L’ambiance sonore de Richard Chartier, Variable Dimensions (2020) ajoute à cette dimension de plongée dans l’inconnu, tout comme l’obscurité du Teatro alle Tese de l’Arsenale de Venise troué par les lumières pâles de Thomas Zamolo qui s’avèrent être le film d’une danseuse invisible. Ses bras, ses mains, sa gestuelle faite d’envolées et de torsades, font surgir autant de fantômes qu’ils suscitent notre imaginaire laissant affleurer notre inconscient comme des bulles remontant des profondeurs. Mais soudain, la danseuse Louise Dahl apparaît. Se déplaçant dans ce dédale, son corps multiplié sur les convexités des murs écrans, elle subjugue par sa danse à la fois évanescente et d’une force peu commune. Une sorte de forme émergente de virtuosité physique. Comment parvient-elle à être fantasme et terrienne, à se confondre avec son image tout en s’en détachant radicalement ? Humaine et non humaine ? Tel est le mystère que Cristina Caprioli maîtrise et surtout arrive à nous faire partager dans cette installation esthétique très en phase avec le thème de cette 18e Biennale de danse de Venise.

Flat Haze est tout aussi surprenant et intelligemment pensé. Au début, en entrant dans la Sala d’Armi de l’Arsenale, on ne perçoit que l’installation qui définit un espace résolument horizontal par des fils de pêche tendus assez bas qui forment donc ce Flat Haze, cette « brume plate » qui dans un premier temps crée une vibration oculaire qui a tendance à faire disparaître, voire à obscurcir la vision. Peu à peu, l’œil découvre deux interprètes, Annika Hyvärinen et Oskar Landström, qui émergent de cette étrange œuvre plastique, qui fait tout autant penser à un monde aseptisé qu’à un code barre ou un no man’s land où tout est possible.

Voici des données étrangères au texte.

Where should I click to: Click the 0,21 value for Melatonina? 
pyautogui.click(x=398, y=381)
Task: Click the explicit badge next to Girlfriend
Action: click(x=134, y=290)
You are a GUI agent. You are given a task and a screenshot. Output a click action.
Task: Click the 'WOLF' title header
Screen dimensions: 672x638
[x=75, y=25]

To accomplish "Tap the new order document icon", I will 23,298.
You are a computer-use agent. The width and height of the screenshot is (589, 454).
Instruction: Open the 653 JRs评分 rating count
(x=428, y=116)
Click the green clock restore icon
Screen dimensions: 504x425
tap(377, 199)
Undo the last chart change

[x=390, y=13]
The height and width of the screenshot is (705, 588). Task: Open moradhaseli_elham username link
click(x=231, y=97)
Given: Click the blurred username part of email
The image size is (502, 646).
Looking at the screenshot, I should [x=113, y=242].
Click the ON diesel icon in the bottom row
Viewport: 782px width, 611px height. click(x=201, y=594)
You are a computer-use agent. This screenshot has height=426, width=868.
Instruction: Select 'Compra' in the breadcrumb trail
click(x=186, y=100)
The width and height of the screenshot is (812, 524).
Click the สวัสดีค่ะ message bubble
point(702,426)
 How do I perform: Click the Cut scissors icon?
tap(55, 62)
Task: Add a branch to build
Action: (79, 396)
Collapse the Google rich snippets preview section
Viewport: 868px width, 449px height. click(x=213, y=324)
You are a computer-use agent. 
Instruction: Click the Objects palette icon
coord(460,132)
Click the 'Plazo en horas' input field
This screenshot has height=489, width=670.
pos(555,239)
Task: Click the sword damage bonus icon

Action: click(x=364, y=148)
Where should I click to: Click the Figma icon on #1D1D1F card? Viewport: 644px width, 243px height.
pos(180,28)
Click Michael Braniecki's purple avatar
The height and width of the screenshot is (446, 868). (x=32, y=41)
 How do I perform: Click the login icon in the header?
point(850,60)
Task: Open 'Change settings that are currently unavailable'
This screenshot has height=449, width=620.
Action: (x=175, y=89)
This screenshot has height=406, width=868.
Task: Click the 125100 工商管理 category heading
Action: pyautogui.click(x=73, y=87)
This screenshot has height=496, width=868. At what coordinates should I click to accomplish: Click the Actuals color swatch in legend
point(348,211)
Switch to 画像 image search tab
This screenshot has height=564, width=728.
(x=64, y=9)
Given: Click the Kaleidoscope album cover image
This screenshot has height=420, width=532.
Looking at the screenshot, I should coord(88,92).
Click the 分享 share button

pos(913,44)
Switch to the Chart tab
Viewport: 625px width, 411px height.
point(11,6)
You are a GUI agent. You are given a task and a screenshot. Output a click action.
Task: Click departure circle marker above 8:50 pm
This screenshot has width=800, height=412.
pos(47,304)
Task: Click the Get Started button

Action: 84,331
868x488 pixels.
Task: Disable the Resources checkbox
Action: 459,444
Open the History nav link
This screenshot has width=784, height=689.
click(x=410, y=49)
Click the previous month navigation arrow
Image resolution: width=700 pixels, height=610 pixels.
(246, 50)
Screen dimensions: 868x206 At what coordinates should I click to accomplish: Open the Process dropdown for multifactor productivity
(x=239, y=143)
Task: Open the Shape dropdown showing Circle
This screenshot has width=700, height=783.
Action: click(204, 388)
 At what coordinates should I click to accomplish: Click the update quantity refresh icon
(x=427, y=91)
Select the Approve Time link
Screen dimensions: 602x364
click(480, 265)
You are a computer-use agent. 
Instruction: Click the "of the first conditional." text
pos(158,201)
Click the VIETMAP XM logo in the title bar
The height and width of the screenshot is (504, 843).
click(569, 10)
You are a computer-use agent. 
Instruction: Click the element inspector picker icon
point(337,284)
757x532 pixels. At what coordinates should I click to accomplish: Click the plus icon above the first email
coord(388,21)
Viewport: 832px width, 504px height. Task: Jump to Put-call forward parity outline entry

Galerie photo : Andrea Avezzu'
 

Ils dansent dans, dessous, entre ces fils de nylon créant une sorte de confusion visuelle entre leurs corps et cet environnement, qui entrave le mouvement et libère l’imagination dans cette observation parcellaire et vacillante du mouvement qui semble se perdre dans une autre dimension. C’est aussi déconcertant qu’hypnotisant et apaisant. La performance, découpée en huit séquences, dure huit à neuf heures. Chaque heure, une chorégraphie différente est exécutée, totalisant une série de neuf images.

Le public est libre de rester une minute ou toute la journée. Une chorégraphe à découvrir en France !

Agnès Izrine

Les 24 et 25 juillet 2024, Biennale de Danse de Venise, Biennale Danza di Venezia, L’Arsenale, Teatro alle Tese et Sala d’Armi.